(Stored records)
##############################

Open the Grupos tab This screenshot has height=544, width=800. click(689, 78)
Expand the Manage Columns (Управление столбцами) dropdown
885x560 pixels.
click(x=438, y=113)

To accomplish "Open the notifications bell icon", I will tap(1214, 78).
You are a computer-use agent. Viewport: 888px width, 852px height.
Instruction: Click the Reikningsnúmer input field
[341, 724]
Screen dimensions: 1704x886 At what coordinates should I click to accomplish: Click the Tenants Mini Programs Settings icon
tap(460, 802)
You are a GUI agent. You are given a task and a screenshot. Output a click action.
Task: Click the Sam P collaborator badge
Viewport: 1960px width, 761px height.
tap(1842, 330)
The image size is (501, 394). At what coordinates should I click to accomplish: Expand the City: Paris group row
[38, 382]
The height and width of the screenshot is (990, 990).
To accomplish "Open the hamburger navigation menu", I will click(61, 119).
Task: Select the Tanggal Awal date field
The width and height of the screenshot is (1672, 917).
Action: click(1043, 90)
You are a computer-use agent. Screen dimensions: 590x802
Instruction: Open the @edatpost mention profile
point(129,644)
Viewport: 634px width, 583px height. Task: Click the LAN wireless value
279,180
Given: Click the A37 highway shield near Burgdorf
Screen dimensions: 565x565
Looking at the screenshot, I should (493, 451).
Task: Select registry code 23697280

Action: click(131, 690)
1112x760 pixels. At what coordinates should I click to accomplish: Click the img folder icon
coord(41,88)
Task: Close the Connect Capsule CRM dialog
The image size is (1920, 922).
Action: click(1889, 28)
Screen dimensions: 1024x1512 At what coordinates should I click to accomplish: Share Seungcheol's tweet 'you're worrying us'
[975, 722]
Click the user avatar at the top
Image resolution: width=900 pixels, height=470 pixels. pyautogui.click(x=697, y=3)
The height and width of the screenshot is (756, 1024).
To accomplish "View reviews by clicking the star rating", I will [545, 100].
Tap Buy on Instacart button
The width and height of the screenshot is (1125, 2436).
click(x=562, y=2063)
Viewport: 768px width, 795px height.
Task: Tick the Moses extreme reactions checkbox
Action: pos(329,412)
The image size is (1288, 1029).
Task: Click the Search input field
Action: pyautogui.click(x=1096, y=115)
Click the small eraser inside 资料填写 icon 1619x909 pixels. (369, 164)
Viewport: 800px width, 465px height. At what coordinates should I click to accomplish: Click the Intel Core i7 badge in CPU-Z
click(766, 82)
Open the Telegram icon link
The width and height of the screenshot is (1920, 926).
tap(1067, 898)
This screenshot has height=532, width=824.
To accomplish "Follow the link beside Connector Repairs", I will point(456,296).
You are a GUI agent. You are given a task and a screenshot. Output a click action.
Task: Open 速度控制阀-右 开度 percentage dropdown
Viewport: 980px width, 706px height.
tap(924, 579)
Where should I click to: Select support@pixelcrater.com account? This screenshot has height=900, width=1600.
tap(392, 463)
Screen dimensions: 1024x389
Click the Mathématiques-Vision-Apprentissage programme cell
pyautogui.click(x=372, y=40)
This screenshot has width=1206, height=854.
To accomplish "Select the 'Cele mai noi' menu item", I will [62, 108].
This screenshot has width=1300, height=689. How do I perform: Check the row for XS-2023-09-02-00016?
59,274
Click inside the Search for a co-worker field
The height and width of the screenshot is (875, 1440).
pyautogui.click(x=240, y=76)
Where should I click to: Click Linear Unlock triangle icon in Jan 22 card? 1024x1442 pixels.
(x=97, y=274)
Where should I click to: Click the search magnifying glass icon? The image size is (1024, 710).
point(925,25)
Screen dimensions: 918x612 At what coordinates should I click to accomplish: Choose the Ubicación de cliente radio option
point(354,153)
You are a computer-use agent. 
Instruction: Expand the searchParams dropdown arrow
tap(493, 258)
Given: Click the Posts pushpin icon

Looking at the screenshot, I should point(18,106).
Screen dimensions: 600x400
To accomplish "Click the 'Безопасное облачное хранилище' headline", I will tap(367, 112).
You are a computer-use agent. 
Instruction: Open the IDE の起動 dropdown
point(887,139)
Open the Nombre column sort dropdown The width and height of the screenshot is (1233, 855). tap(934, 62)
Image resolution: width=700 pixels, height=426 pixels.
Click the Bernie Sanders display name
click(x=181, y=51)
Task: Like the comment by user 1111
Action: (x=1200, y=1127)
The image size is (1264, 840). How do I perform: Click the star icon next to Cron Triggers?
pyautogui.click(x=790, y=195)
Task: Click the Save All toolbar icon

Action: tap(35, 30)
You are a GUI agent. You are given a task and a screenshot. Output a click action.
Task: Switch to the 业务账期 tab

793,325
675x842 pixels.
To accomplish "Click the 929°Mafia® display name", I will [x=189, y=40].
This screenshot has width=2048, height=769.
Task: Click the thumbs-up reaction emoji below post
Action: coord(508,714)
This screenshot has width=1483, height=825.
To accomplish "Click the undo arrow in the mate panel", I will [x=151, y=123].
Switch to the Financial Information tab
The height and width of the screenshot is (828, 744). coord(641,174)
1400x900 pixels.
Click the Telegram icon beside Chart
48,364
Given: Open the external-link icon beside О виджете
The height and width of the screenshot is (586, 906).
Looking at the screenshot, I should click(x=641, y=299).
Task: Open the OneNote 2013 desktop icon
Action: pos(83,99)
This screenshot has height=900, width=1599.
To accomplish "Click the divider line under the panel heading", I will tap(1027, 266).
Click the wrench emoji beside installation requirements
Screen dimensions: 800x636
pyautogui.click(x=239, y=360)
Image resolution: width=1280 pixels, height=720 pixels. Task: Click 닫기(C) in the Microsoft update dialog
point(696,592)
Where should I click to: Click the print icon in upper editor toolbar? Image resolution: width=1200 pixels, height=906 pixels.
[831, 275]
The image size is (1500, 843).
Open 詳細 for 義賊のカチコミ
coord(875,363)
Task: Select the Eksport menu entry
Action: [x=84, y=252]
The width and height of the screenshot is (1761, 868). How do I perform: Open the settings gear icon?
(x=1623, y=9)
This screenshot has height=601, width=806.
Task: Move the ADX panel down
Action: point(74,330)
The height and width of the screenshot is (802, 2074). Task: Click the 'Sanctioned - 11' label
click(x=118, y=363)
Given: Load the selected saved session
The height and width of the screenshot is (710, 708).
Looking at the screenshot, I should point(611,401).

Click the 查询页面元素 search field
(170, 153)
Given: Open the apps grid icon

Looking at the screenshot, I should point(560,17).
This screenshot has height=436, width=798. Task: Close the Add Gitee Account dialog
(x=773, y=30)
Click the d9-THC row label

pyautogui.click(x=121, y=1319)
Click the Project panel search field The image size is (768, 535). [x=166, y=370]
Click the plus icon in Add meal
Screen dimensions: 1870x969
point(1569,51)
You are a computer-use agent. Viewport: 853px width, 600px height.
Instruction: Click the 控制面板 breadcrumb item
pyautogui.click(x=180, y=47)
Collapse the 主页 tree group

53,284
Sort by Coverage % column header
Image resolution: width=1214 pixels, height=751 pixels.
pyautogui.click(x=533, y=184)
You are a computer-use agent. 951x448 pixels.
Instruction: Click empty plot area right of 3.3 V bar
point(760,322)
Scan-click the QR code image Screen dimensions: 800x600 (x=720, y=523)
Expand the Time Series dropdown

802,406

##############################

An exact repeat of the lines from the one containing "The height and width of the screenshot is (710, 708)." through the final line of the entries is the whole answer.

The height and width of the screenshot is (710, 708).
Looking at the screenshot, I should point(611,401).

Click the 查询页面元素 search field
(170, 153)
Given: Open the apps grid icon

Looking at the screenshot, I should point(560,17).
This screenshot has height=436, width=798. Task: Close the Add Gitee Account dialog
(x=773, y=30)
Click the d9-THC row label

pyautogui.click(x=121, y=1319)
Click the Project panel search field The image size is (768, 535). [x=166, y=370]
Click the plus icon in Add meal
Screen dimensions: 1870x969
point(1569,51)
You are a computer-use agent. Viewport: 853px width, 600px height.
Instruction: Click the 控制面板 breadcrumb item
pyautogui.click(x=180, y=47)
Collapse the 主页 tree group

53,284
Sort by Coverage % column header
Image resolution: width=1214 pixels, height=751 pixels.
pyautogui.click(x=533, y=184)
You are a computer-use agent. 951x448 pixels.
Instruction: Click empty plot area right of 3.3 V bar
point(760,322)
Scan-click the QR code image Screen dimensions: 800x600 (x=720, y=523)
Expand the Time Series dropdown

802,406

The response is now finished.